Como ya sabemos, desgraciadamente la posición de la mujer en el mundo laboral siempre ha estado relegada a un segundo plano. Con la típica frase de “gracias a tu cara bonita conseguirás todo lo que te propongas”, se refuerzan estas conductas negativas, que para nada ayudan a la mujer a luchar en la jungla que es el mundo laboral en igualdad de condiciones. A veces parece que el currículum, tus conocimientos y tus aptitudes son algo secundario y lo que prima es tu aspecto por encima de todo lo demás.

Creo que lo más grave de este asunto es que no solo son los hombres los que hacen uso de la discriminación sexista para sus fines personales. Se trata de prejuicios arraigados tan profundamente en la sociedad que las mismas mujeres avalan muchas veces con su comportamiento un trato desigual, que las degrada y menosprecia, rebajándolas a simple objeto sexual, humillándolas y, en una palabra, envileciéndolas hasta tal punto que no son pocas las que se sienten culpables por lo que les sucede.

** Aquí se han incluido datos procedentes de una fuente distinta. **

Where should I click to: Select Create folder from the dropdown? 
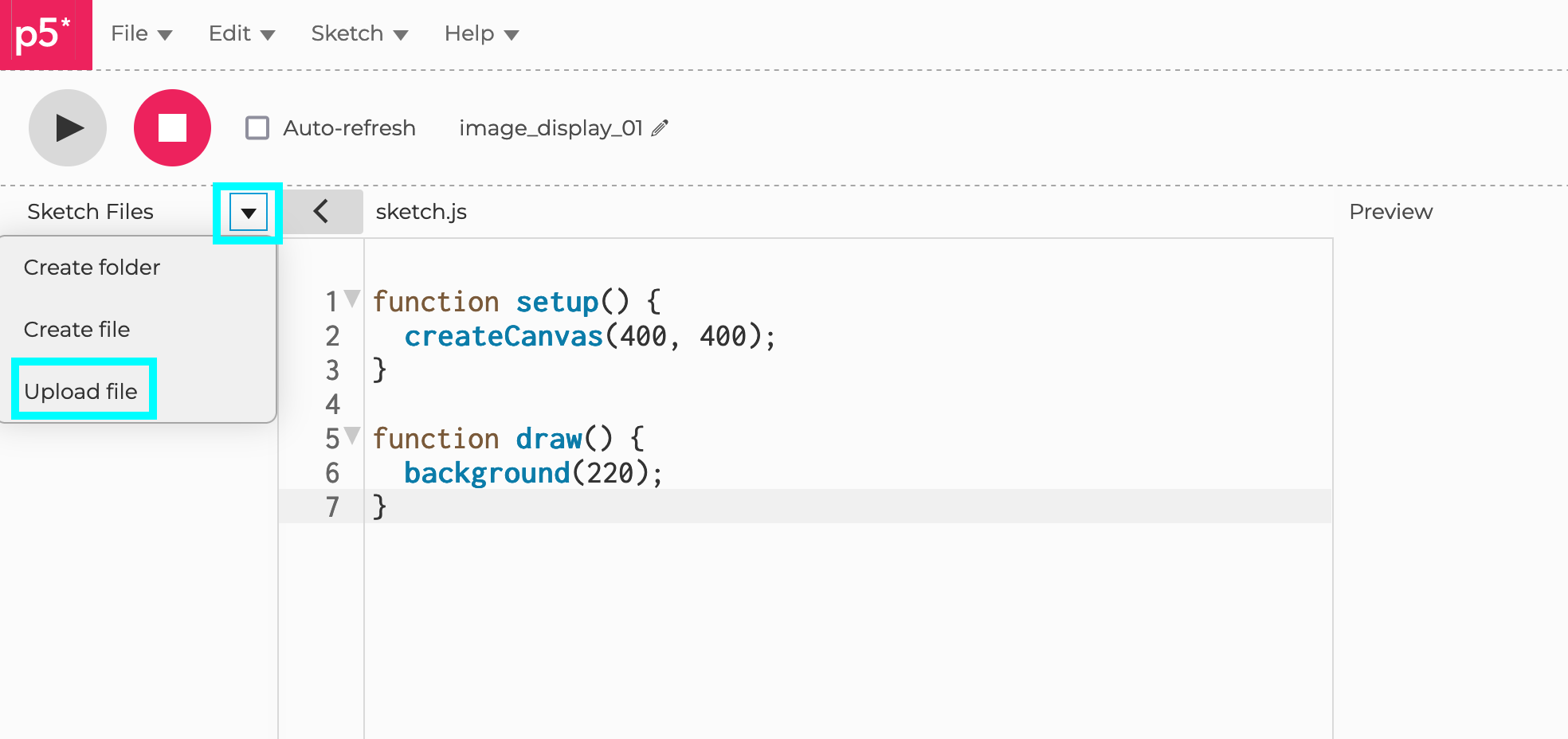click(92, 268)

Privar a la mujer de su pleno desarrollo intelectual y profesional es injusto. Negar a la sociedad esa aportación es desaprovechar su potencialidad. No es por casualidad que el porcentaje de las mujeres desempleadas sea muy superior al de los hombres.

Así pues, es tarea de todos nosotros, de todas nosotras, trabajar en pos de la eliminación de estas relaciones sexistas de poder, concienciar a la gente para que tenga y practique tanto el respeto personal como el mutuo. Más allá de nuestra condición sexual o laboral, de si somos hombres o mujeres, jefes o compañeros, el acoso no debe ser aceptado ni reproducido en ningún sentido. Toca remangarse y trabajar colectivamente para reformar la sociedad y dejar estos actos de vulneración en el pasado de una vez por todas. ¡Quiero estar orgullosa de ser, además de profesional, mujer! Si queremos un mañana mejor, el cambio debe empezar por nosotros, hoy mismo.

Como cuido mi mente y mi mundo interior, como intento aprender y crecer cada día en el ámbito profesional, así también me preocupa mi apariencia exterior. Me maquillo y me pongo tacones cuando voy a trabajar: ¿debería avergonzarme o asumir que, simplemente por eso, voy a ser tratada como un cacho de carne? No, no me siento culpable. Estoy orgullosa de mi feminidad. Mi poder emana de mi propia naturaleza. El derecho a cultivar mi belleza interior y exterior es el fundamento de una vida digna y no dejaré que nadie me lo arrebate.